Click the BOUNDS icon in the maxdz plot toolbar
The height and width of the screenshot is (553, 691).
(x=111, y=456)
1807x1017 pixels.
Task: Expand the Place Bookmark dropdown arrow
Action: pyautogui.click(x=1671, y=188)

☆ ☆ ☆

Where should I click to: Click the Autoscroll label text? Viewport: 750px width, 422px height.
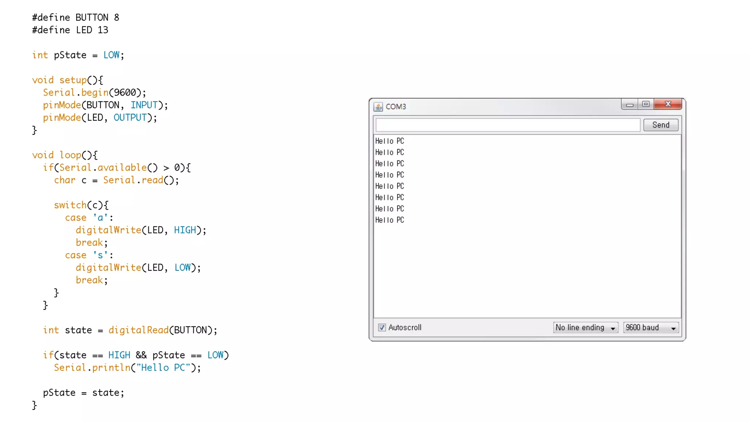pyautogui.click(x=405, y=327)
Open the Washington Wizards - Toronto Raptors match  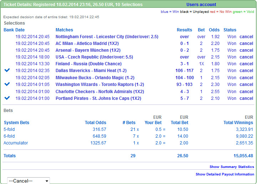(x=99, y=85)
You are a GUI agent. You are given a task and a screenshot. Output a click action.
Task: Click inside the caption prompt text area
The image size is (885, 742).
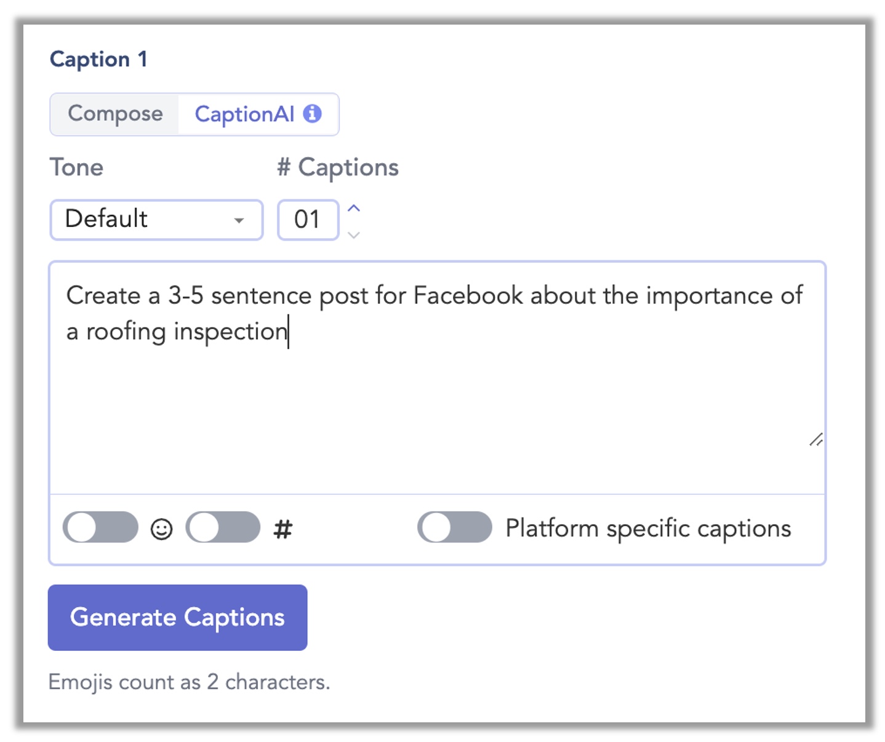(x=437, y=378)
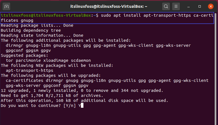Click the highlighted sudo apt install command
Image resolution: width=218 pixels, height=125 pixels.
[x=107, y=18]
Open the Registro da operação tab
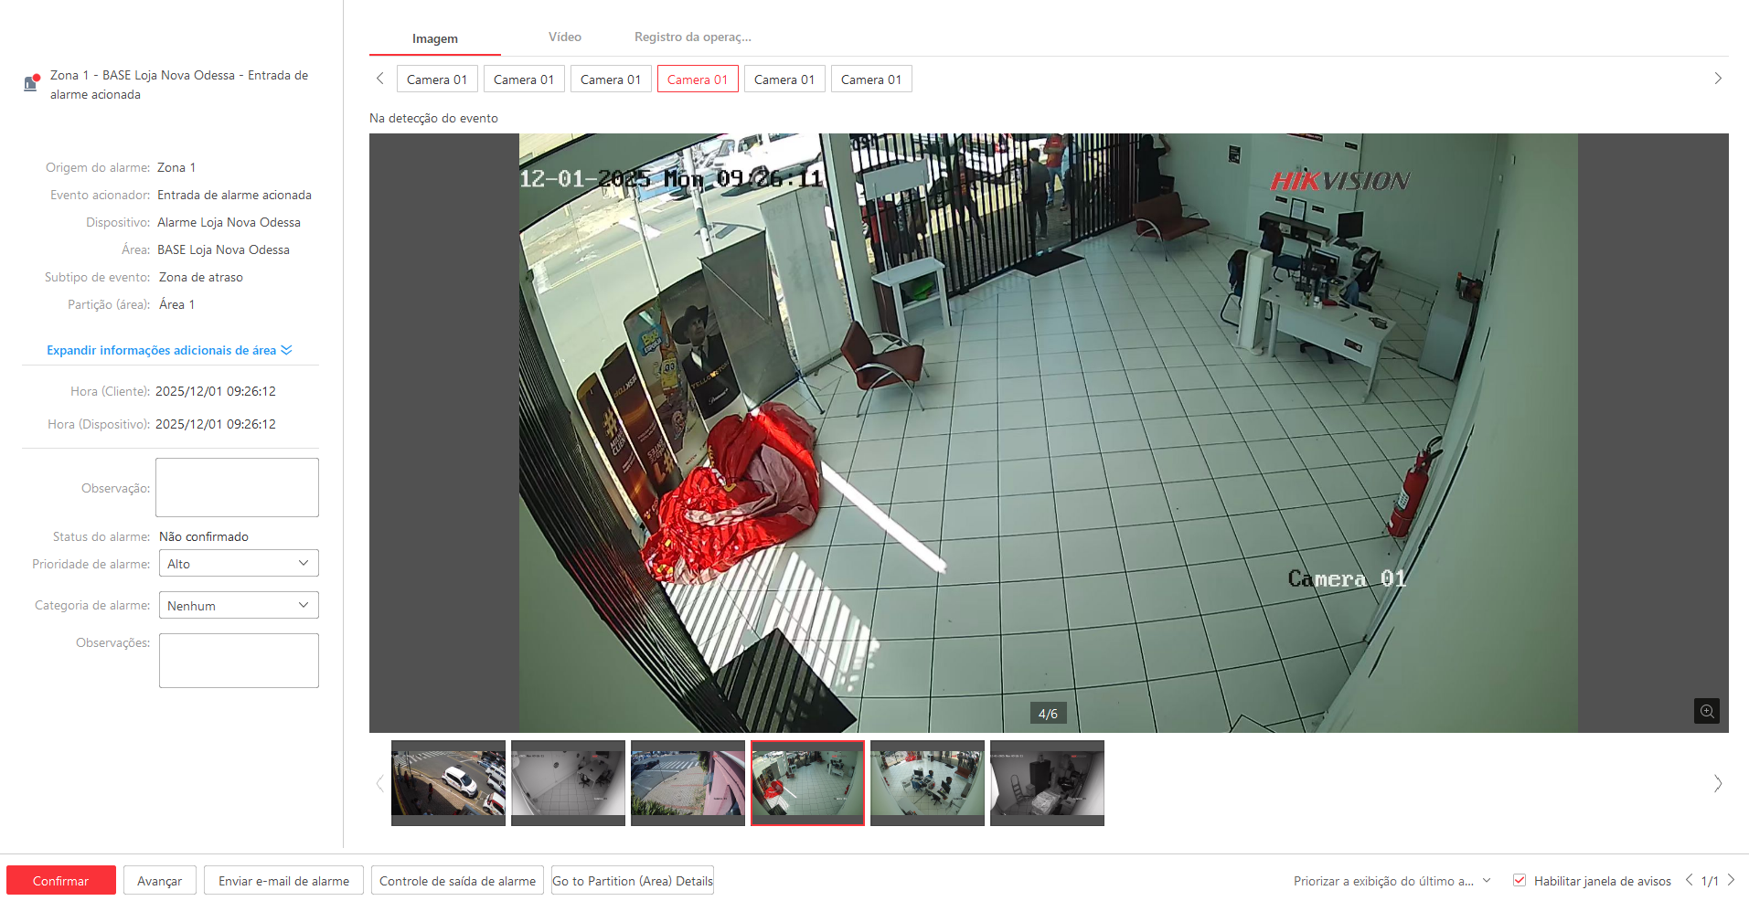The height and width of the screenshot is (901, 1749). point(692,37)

☆ ☆ ☆

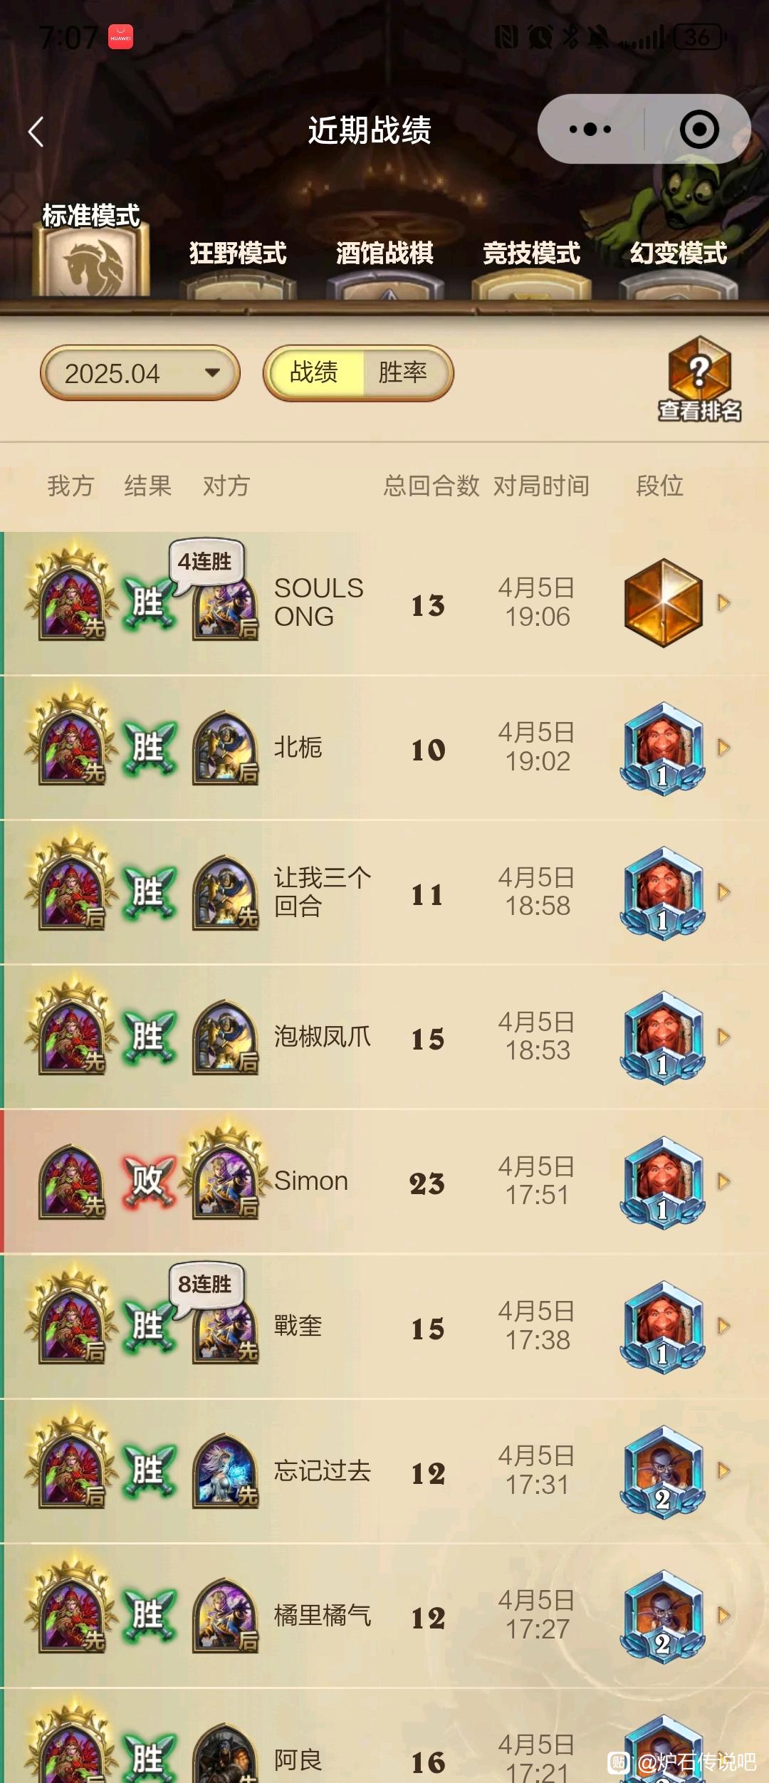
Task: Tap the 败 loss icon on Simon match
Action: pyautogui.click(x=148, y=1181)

☆ ☆ ☆

Do this: From the listing above, pull out each line that contains the string "text". Treat uppercase and lowercase as different.

Answer for this exercise:
Where should I click to: Click the Autoscroll label text? Viewport: 750px width, 422px height.
Task: Click inside the caption prompt text area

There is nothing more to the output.